We want to have 4.37 GB (4.7 billion bytes) to fit the whole movie onto a DVD-5. Subtract the size of the VOBs for the movie's extras, menus and ifo files from that size. In the example of bait the extras only take 7.5MB which leaves us with 4'692'135'680 bytes for the main movie.
The size of the main movie VOBs is 5'141'125'120 bytes at the moment, whereof the actual video stream takes 4'706'988'750 bytes (multiply the length as shown in ReMPEG2 by the avg.bitrate and divide by 8 to get from bits to bytes). So we have 434'136'370 bytes for the audio stream, subtitle stream and navigational packets in the VOBs. If you subtract this from our remaining free space (4.37GB - 7.5MB) we get 4'257'999'310 bytes for the new video stream. Divide this number by the size of the current stream to get the bitrate reduction factor. In this case we have 0.904 which means the new video stream must have a bitrate that's 90.4% of the original bitrate to still fit onto our DVD disc. Now go to the Options screen in ReMPEG2.

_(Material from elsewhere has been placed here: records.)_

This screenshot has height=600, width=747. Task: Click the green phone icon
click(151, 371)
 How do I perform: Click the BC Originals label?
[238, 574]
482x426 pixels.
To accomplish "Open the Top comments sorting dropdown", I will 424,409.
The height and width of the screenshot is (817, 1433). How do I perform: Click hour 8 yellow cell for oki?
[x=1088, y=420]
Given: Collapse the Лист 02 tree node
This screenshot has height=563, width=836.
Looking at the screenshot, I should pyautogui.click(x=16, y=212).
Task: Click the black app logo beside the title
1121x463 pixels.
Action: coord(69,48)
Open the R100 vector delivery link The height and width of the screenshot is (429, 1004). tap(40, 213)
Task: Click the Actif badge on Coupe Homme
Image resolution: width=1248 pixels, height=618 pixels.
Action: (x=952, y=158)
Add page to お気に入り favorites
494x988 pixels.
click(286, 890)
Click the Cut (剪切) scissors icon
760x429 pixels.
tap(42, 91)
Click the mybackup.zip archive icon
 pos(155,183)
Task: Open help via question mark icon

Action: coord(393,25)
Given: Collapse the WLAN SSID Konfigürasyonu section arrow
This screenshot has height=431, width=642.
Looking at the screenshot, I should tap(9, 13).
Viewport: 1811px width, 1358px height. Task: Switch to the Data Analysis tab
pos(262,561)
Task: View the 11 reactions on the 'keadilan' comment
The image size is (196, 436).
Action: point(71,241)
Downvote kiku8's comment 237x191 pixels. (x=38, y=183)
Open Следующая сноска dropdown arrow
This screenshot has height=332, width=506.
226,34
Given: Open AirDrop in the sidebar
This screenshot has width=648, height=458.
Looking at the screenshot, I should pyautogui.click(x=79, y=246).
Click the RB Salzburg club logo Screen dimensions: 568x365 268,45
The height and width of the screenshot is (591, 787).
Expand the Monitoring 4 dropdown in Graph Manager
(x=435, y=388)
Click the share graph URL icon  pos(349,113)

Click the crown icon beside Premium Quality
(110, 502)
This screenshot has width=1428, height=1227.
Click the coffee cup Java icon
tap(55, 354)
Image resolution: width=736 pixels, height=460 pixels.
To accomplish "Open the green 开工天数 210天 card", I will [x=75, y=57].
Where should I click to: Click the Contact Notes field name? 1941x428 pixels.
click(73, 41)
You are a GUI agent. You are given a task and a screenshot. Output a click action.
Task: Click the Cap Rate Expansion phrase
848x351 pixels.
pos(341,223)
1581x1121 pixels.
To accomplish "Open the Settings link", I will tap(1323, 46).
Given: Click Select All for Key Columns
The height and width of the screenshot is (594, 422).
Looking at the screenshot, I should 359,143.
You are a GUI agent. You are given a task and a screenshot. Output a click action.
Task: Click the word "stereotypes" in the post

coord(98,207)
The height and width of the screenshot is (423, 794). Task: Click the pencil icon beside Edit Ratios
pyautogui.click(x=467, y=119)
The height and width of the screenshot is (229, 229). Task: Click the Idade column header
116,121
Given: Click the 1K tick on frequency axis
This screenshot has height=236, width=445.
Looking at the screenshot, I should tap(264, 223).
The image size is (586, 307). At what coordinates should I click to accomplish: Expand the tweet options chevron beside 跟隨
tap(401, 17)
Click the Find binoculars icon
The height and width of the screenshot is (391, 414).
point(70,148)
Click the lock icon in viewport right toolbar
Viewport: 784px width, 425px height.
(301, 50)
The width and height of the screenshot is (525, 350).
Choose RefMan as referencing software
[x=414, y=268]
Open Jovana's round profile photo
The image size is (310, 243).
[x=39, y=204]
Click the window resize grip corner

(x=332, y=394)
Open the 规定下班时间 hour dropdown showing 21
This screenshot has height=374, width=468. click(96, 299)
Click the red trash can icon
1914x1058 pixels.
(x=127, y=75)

Use the scale factor slider to set the correct bitrate scale factor (90% in our case). You'll also be shown the resulting average bitrate for the selected scale factor.There's no need to limit the max bitrate.
If you want you can change the bit allocation for the types of frames, I leave it at the default.
Then select your output resolution. For DVD only the 352x and 720x resolution is valid, you can't use the 480x one.
Set Frame Mode to match source to preserve the structure of the original.
Once everything is set go back to the main screen and press Encode.
Unfortunately ReMPEG2 is really slow so you better find something else to do for a while until the transcoding has ended. Once it's done you'll have an .m2v video file.